A mulher agora acusada foi detida em março de 2025 e encontra-se ainda em prisão preventiva, tendo o Ministério Público (MP) avançado com uma acusação por 16 crimes de auxílio à imigração ilegal, 13 crimes de falsificação ou contrafação de documento e de quatro crimes de falsificação de documento na modalidade de uso de documento de identificação ou viagem alheio.
Segundo o MP, a mulher “integrava uma estrutura organizada, desenvolvida para preparação de viagens, obtenção, elaboração e utilização de documentação forjada, e acompanhamento de cidadãos angolanos para Portugal” entre maio de 2024 e março de 2025.
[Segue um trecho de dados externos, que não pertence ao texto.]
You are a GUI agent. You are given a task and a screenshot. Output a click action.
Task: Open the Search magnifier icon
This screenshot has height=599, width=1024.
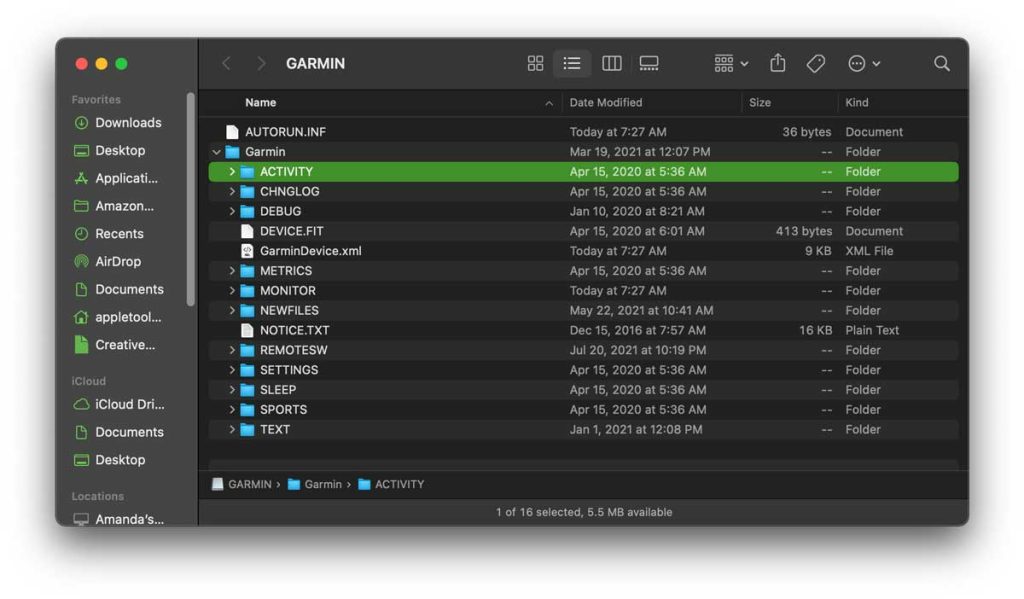pos(941,63)
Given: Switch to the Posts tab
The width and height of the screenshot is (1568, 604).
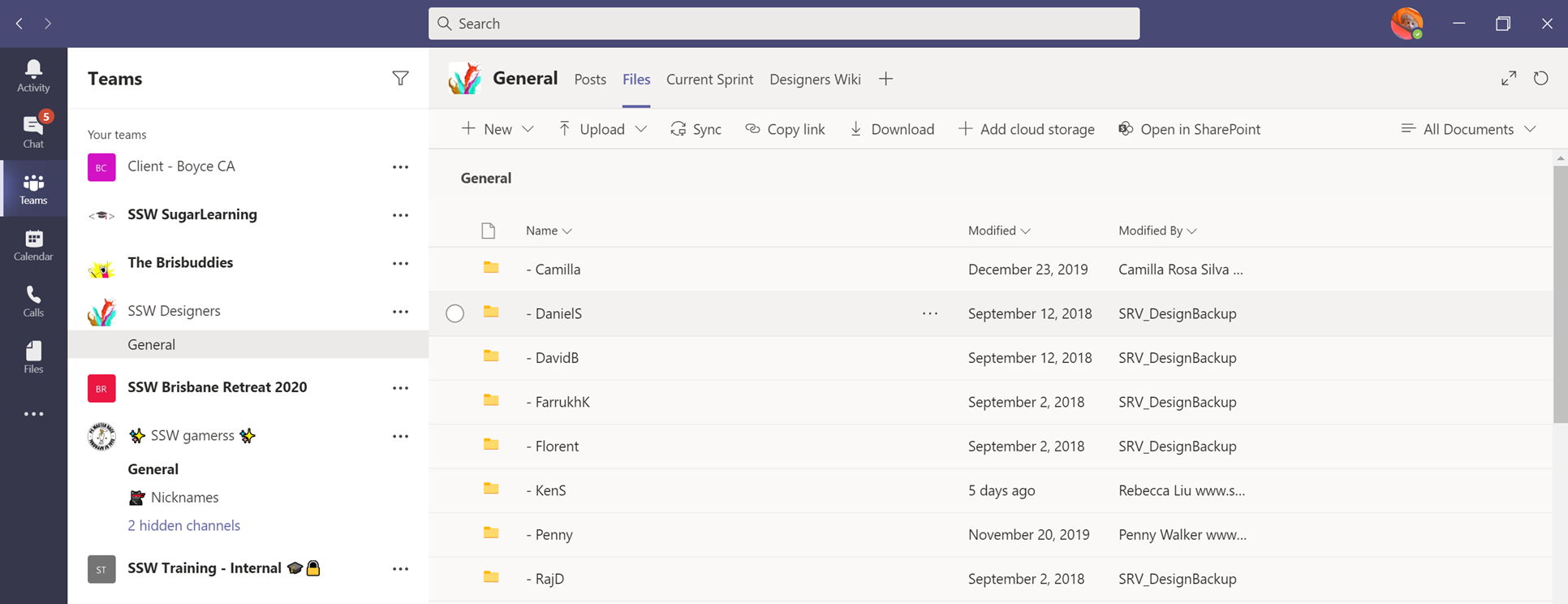Looking at the screenshot, I should (x=590, y=80).
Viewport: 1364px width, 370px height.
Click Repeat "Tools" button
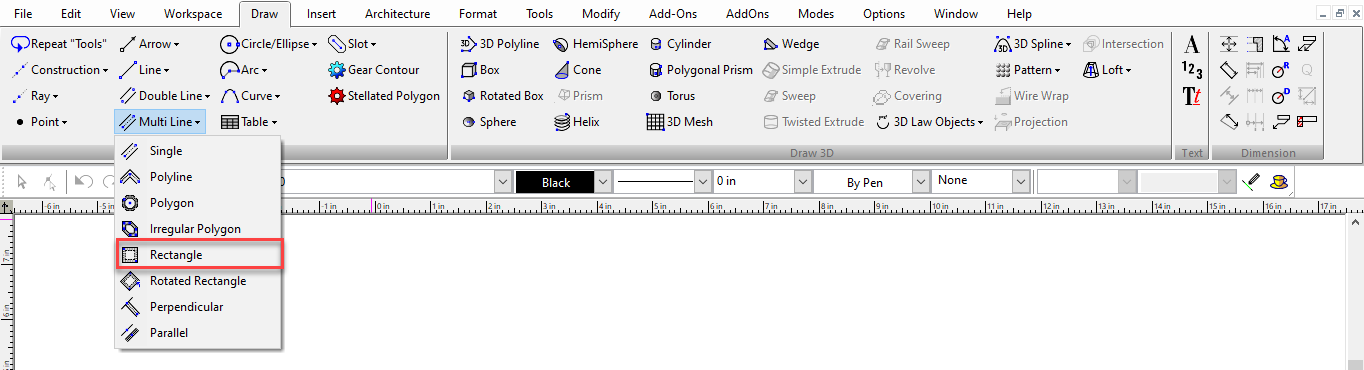click(59, 44)
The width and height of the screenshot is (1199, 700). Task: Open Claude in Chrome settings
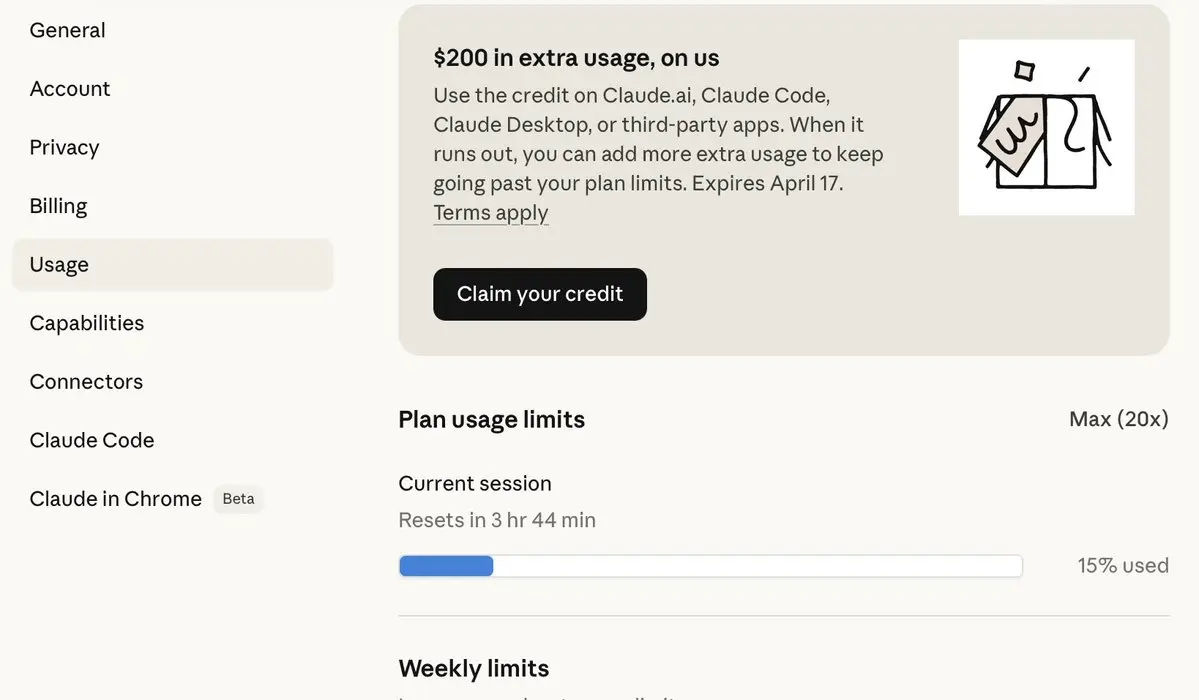[116, 499]
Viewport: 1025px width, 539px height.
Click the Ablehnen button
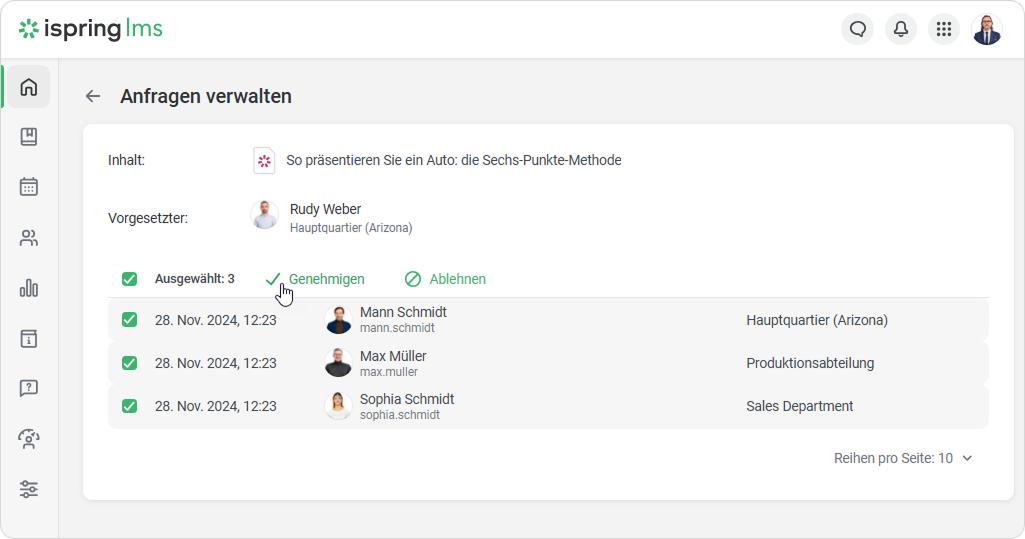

O objetivo do esquema descoberto pelas autoridades portuguesas era retirar pessoas de Angola, garantindo a sua entrada no Espaço Schengen através de Portugal e, para isso, eram utilizadas identidades de pessoas luso-angolanas, assim como títulos de viagem provisórios emitidos pelos serviços consulares de Portugal em Luanda de outras pessoas que não as que iam viajar.
Para o Ministério Público, a arguida acompanhava todas as viagens de Angola para Lisboa e recebia entre 6 mil e 8 mil euros por cada serviço, “valor que não incluía as despesas com as viagens aéreas”, que ficavam a cargo dos clientes.